When Dimple Met Rishi by Sandhya Menon

RATING: 🌕🌕🌑🌑🌑

Publisher: Simon Pulse

Published: May 30, 2017

Format: Hardcover

Pages: 380


Synopsis:

Dimple Shah has it all figured out. With graduation behind her, she’s more than ready for a break from her family—and from Mamma’s inexplicable obsession with her finding the “Ideal Indian Husband.” Ugh. Dimple knows they must respect her principles on some level, though. If they truly believed she needed a husband right now, they wouldn’t have paid for her to attend a summer program for aspiring web developers…right?

Rishi Patel is a hopeless romantic. So when his parents tell him that his future wife will be attending the same summer program—wherein he’ll have to woo her—he’s totally on board. Because as silly as it sounds to most people in his life, Rishi wants to be arranged, believes in the power of tradition, stability, and being a part of something much bigger than himself.

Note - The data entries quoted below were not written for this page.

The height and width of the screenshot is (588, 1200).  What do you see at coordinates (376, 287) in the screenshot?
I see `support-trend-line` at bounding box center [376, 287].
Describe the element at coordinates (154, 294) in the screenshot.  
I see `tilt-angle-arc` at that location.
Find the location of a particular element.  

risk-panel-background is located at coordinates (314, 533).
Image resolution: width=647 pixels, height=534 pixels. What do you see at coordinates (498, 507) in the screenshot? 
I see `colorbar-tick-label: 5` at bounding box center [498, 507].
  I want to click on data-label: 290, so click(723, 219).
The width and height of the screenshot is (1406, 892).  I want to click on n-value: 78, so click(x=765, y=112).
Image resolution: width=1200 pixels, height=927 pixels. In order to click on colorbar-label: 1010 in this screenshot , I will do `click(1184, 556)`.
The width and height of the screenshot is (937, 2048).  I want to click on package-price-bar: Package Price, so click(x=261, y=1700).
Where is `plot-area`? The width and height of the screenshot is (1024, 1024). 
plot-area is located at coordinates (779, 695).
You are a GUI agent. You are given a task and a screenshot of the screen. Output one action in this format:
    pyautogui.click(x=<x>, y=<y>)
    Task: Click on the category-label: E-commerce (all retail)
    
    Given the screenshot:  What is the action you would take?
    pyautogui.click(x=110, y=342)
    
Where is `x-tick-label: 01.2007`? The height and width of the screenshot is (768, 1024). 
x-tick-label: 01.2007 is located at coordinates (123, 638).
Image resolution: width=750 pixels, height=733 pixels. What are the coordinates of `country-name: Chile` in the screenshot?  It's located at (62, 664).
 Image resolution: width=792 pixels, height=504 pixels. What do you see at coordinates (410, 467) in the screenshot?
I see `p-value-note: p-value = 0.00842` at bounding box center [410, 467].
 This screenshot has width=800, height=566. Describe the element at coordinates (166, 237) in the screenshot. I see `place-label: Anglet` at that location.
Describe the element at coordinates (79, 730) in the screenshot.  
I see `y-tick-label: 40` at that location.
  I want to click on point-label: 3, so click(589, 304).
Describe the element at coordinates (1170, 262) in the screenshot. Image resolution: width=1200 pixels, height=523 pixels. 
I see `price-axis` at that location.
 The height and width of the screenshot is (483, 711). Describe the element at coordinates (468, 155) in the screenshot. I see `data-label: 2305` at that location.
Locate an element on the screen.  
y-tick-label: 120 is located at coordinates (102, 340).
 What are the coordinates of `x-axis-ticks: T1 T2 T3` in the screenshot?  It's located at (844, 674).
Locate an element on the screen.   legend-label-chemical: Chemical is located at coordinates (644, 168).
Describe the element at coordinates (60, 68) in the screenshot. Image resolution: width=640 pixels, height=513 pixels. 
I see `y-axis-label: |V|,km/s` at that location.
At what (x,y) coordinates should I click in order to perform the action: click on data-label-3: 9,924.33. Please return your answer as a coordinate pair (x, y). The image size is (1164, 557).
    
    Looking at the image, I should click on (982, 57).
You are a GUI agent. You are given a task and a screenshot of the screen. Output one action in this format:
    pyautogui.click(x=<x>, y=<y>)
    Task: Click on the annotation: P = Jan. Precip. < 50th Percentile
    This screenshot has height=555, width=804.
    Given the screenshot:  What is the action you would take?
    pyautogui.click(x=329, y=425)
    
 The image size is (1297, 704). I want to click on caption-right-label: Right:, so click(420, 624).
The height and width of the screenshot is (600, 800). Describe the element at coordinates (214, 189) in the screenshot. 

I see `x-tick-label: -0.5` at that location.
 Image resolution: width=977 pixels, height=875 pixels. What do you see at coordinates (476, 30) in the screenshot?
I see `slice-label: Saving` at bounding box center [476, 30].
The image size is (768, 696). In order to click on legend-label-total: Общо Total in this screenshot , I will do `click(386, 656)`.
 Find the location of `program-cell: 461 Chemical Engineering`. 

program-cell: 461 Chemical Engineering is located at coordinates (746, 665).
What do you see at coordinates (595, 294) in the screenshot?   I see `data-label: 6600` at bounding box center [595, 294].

The Shahs and Patels didn’t mean to start turning the wheels on this “suggested arrangement” so early in their children’s lives, but when they noticed them both gravitating toward the same summer program, they figured, Why not?

Dimple and Rishi may think they have each other figured out. But when opposites clash, love works hard to prove itself in the most unexpected ways.